We have returned from Texas and Alaska, though I did not get to bed until 4:00AM.  I have followed no current events, but have done some reading and listening to podcasts.  I will be visiting my usual sites and perhaps commenting, and will start posting on the basis of the notes I put in my phone. I have very much enjoyed listening to Glenn Loury on bloggingheads.tv and will have some observations based on The Glenn Show, particularly the weeks he is discussing things with John McWhorter, who I have long been a fan of.

It may take a while to get under weigh, as there are appointments and errands and they are digging up my street today.


james said...

Welcome back.
Digging up the street makes quite a mess. They say they'll be done with ours in August.

Douglas2 said...

I've often been overburdened by appointments and errands, but at least mine have never dug up my street.

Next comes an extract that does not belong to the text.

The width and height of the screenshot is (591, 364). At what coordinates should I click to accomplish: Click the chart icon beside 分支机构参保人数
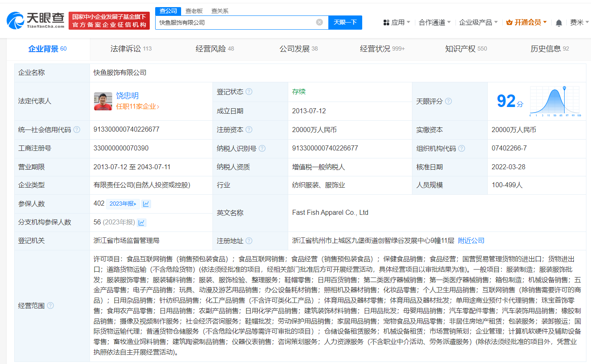(x=141, y=222)
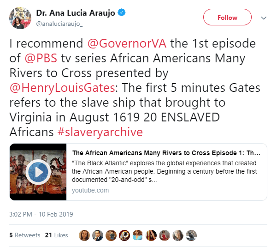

Under weigh as the English correlate of the Dutch onderweg is new to me, but accepted in style manuals -- when one weighs-anchor one is then under weigh. For me I'm thinking 'route' or 'way', so I've always written or said "way"

Christopher B said...

Welcome back. I hope your trip proceeded as expected.

Uncle Bill said...

I'm glad someone commented about "weigh.". I always thought it was "way", but "weigh" makes some sense too.

RichardJohnson said...

Woody Guthrie: Hard Travelin'
Twenty-first century version:

I've been walkin' that Southwest terminal, I thought you knowed
I've been inspected disinfected, way down the road
Homeland Security says to me- Winnie the Flu won't let you be
I've been havin' some hard travelin', Lord

RichardJohnson said...

I've been ridin' them fast jet planes, I thought you knowed
Cooped up breathin' stale air, way down the road
Sittin' next to a verbose Karen, bitin' my tongue, or am I darin'
I've been havin' some hard travelin', Lord

Assistant Village Idiot said...

"Under weigh" used to be considered the only correct usage because of origin, but language changes in response to actual usage and that hasn't been the case for fifty years now. Under might be an unusual preposition to use for the phrase, but "way" is much more closely related in meaning.

Douglas2 said...

My reference on under-weigh vs under-way places "way" as the earlier, based on etymology in the OED:


A further reference that I've found indicates simultaneous use but different meanings to the pairs under-weigh and under-way, with under-weigh having a precise technical meaning of un-anchored but not yet moving under motive power, whereas under-way means moving.

See section 5.7.8 GET'UNDER'WEIGH/WAY:

Assistant Village Idiot said...

Excellent reference. I shall change my usage immediately.